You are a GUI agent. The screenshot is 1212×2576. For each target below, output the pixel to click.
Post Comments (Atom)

--

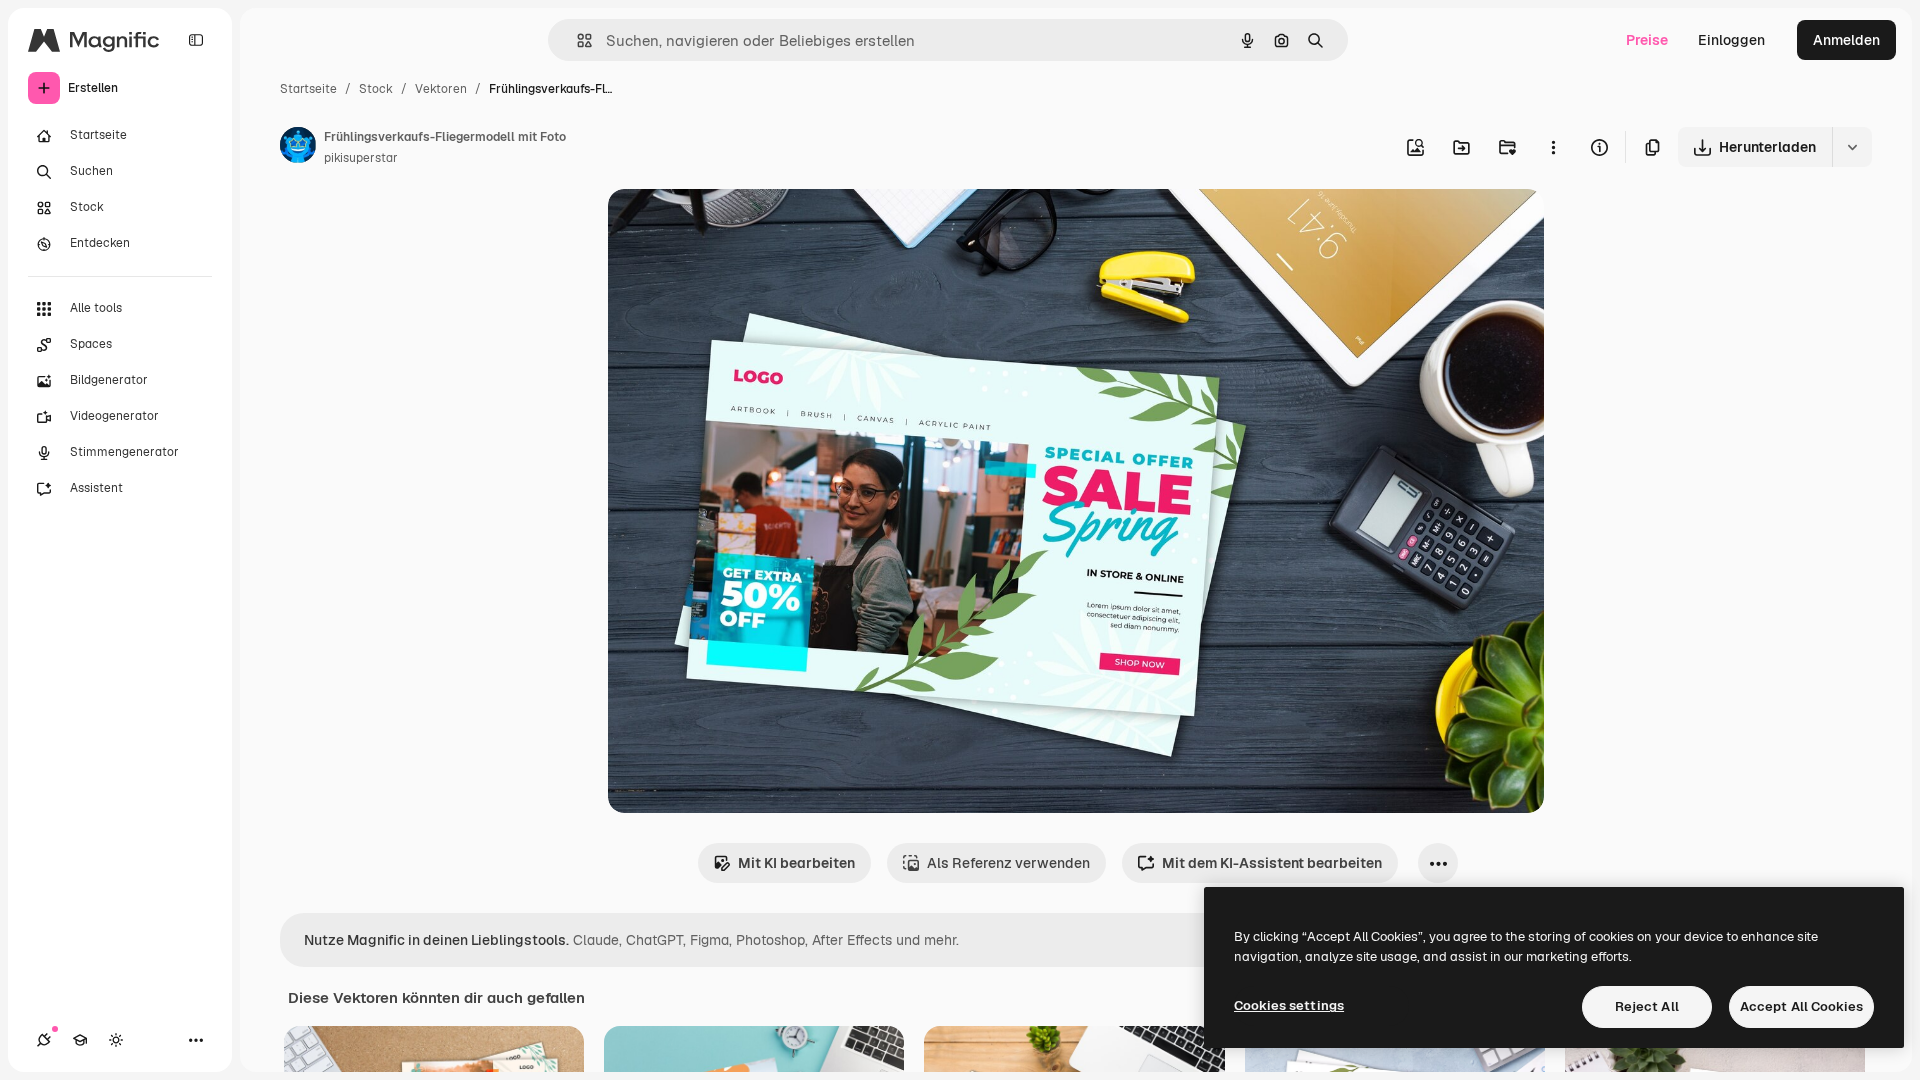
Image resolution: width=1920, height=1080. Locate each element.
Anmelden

---

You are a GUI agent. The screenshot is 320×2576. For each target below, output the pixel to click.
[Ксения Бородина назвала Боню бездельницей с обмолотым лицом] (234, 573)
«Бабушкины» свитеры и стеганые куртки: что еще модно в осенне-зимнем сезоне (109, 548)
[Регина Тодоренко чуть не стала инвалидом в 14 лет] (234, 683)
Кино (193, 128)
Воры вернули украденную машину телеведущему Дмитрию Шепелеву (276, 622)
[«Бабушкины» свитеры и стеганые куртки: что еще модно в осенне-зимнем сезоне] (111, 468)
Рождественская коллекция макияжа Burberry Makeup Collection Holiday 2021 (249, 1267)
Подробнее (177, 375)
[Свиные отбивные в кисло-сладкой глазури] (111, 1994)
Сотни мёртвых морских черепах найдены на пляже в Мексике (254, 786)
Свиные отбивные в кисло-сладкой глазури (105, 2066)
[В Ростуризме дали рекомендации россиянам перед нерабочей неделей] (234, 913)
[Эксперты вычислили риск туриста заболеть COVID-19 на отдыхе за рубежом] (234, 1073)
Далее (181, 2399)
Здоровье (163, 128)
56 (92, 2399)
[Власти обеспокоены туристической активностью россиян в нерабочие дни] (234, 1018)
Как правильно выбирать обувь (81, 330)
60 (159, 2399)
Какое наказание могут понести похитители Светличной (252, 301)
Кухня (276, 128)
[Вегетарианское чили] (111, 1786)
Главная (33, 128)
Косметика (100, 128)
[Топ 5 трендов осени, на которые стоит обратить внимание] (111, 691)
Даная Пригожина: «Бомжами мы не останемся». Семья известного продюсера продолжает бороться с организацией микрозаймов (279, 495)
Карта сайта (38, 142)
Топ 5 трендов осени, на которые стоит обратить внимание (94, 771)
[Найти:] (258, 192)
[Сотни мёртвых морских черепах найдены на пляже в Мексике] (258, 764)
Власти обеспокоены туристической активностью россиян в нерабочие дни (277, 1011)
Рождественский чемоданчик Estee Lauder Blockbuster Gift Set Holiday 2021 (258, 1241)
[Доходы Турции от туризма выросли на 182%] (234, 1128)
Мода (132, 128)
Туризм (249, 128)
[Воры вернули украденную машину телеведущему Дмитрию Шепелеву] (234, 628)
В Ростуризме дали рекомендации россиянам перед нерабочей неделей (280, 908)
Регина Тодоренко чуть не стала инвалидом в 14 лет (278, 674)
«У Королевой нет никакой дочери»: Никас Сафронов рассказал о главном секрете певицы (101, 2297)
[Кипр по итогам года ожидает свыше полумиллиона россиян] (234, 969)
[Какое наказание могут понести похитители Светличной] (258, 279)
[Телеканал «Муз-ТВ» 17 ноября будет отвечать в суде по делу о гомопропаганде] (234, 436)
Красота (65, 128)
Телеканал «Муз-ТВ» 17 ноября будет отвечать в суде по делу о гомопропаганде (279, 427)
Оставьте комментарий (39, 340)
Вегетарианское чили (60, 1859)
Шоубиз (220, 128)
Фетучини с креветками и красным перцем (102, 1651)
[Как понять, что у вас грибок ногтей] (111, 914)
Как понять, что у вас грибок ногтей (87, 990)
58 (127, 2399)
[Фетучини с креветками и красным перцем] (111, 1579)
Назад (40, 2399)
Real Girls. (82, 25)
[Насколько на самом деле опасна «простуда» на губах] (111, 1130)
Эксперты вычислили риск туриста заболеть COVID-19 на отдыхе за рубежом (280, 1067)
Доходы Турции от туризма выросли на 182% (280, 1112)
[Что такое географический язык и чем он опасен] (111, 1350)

### Your task:
In the material above, locate the line containing "сезоне (109, 548)" and the line containing "сезоне] (111, 468)". Transcribe exactly those two lines and every line between them, and nothing more.

### Output of the task:
«Бабушкины» свитеры и стеганые куртки: что еще модно в осенне-зимнем сезоне (109, 548)
[Регина Тодоренко чуть не стала инвалидом в 14 лет] (234, 683)
Кино (193, 128)
Воры вернули украденную машину телеведущему Дмитрию Шепелеву (276, 622)
[«Бабушкины» свитеры и стеганые куртки: что еще модно в осенне-зимнем сезоне] (111, 468)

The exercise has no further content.